Australian bushranger

George Charles Frederick Palmer (c. 1846 – 24 November 1869) was an Australian bushranger who operated in Queensland.

==Biography==
Palmer was born and raised in Queanbeyan, New South Wales. He was named after his grandfather, George Thomas Palmer, a squatter who was among the first British settlers in what is now Australian Capital Territory, and owner of Ginninderra Station.

Relocating to Queensland with his wife, Palmer developed a reputation as a "wild and reckless rogue", a crack rider, and horse thief. One evening, after stealing a horse, Palmer made a getaway to the Fitzroy River with two troopers in pursuit. He boarded a ferry, and in the darkness of the night, pretended to be a ferry employee as the troopers questioned the ferryman about the bushranger's whereabouts. The ferryman covered for Palmer, denying he had seen the bushranger. After the troopers left without suspicion, Palmer escaped in the opposite direction.

Throughout much of 1868, Palmer led a gang that bailed up coaches along roads leading out of Gympie, then experiencing a gold rush. In January 1869, he and gang member William Bond attempted to rob a Cobb & Co travelling along the newly opened Brisbane Road. One of the occupants, Bank of New South Wales manager Selwyn King, shot both bushrangers. The wounded Bond was arrested, but Palmer escaped to Rockhampton, where, in April 1869, he and several other bushrangers were involved in the murder of gold buyer Patrick Halligan.
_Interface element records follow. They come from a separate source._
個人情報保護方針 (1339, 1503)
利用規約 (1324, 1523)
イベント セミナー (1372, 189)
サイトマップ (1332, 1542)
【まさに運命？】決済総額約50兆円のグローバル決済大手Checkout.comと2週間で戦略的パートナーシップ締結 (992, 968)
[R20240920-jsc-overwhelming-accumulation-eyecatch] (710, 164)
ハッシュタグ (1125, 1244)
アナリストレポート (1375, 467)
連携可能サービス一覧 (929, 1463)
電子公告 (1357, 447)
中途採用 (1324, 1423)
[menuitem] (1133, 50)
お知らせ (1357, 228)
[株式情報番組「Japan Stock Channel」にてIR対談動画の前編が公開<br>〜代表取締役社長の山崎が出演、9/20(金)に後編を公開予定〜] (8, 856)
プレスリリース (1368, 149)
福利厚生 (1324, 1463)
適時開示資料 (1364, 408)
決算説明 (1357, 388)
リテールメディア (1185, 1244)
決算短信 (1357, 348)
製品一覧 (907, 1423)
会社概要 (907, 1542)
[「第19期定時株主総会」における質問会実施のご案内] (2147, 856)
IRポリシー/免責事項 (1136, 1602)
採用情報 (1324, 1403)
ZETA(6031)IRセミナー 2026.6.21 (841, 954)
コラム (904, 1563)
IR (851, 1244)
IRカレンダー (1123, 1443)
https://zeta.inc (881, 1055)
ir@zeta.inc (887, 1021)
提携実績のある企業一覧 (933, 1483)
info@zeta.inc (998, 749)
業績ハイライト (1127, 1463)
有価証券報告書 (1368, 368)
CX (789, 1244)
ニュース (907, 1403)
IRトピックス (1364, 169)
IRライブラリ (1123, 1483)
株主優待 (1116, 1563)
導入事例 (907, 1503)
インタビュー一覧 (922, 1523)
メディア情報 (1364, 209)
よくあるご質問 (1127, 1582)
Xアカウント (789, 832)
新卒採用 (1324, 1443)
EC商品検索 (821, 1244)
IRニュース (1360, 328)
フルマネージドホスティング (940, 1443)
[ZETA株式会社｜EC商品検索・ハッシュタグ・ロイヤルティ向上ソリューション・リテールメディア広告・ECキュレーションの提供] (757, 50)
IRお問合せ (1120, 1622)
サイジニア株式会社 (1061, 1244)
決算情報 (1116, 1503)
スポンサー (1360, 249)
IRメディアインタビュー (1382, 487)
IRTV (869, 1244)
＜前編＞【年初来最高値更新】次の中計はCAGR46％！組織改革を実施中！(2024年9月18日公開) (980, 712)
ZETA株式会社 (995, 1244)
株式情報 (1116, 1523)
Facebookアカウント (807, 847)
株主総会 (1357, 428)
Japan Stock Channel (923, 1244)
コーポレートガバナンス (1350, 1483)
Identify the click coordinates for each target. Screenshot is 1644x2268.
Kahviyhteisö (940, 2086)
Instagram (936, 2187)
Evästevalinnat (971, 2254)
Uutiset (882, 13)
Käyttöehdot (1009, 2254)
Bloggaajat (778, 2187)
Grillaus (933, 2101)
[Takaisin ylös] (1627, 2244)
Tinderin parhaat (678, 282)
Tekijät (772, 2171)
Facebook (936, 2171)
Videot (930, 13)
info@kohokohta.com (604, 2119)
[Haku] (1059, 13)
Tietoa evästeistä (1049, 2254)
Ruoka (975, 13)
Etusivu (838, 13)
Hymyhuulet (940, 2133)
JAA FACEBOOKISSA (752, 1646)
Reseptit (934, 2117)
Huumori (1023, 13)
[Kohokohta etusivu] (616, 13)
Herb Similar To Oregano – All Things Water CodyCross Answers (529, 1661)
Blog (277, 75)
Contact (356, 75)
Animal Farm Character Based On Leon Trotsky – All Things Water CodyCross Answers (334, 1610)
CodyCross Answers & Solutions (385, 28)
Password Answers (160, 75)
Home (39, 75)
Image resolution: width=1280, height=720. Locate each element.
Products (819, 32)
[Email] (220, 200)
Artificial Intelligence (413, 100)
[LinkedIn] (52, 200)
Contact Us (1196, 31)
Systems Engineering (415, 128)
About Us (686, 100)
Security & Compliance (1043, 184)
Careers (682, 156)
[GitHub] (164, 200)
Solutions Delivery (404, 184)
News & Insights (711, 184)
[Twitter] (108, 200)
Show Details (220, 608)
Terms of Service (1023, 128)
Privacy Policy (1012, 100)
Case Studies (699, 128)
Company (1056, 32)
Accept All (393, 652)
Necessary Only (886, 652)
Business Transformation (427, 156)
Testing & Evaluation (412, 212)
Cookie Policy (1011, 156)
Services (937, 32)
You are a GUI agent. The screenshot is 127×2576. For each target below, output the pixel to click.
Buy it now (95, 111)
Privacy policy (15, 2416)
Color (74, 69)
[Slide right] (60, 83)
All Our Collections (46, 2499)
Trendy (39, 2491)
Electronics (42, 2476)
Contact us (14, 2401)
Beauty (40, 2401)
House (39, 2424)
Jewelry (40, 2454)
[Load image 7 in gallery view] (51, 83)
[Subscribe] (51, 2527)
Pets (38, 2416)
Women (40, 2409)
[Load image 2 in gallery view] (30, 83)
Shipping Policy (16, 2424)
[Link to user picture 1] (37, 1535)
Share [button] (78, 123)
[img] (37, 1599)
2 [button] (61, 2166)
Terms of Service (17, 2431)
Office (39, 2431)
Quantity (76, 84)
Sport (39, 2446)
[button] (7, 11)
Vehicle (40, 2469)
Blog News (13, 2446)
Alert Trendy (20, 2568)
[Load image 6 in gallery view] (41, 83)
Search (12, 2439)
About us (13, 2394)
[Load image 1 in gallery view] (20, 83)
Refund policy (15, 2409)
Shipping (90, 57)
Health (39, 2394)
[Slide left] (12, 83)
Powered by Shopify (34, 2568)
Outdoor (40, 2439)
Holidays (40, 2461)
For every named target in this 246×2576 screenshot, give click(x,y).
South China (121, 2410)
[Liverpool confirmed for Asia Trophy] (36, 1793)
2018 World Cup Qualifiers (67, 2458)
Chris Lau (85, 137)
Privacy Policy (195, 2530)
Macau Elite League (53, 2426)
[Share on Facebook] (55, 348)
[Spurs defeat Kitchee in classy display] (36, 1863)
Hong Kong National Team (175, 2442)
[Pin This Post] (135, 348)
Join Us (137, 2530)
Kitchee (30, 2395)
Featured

The Queensland Government offered a reward of £200 for the capture of Palmer; the people of Rockhampton put up another £428. Meanwhile, he returned to Gympie, where his wife lived, and hid in a sandstone cave near Eel Creek. He was captured and arrested by police on 28 May 1868 and identified based on the bullet wound he received from Selwyn, on the corner of his elbow. He was taken to Rockhampton where, on 8 June, he confessed to shooting Halligan. In October, along with co-accused John Williams, Palmer was tried, convicted and sentenced to death by hanging. A large crowded gathered during a thunderstorm to witness the execution, which was carried out on 24 November. When asked if he had any last words, Palmer reportedly replied, "Nothing."

Stories of encounters with Palmer became legends in the Gympie region.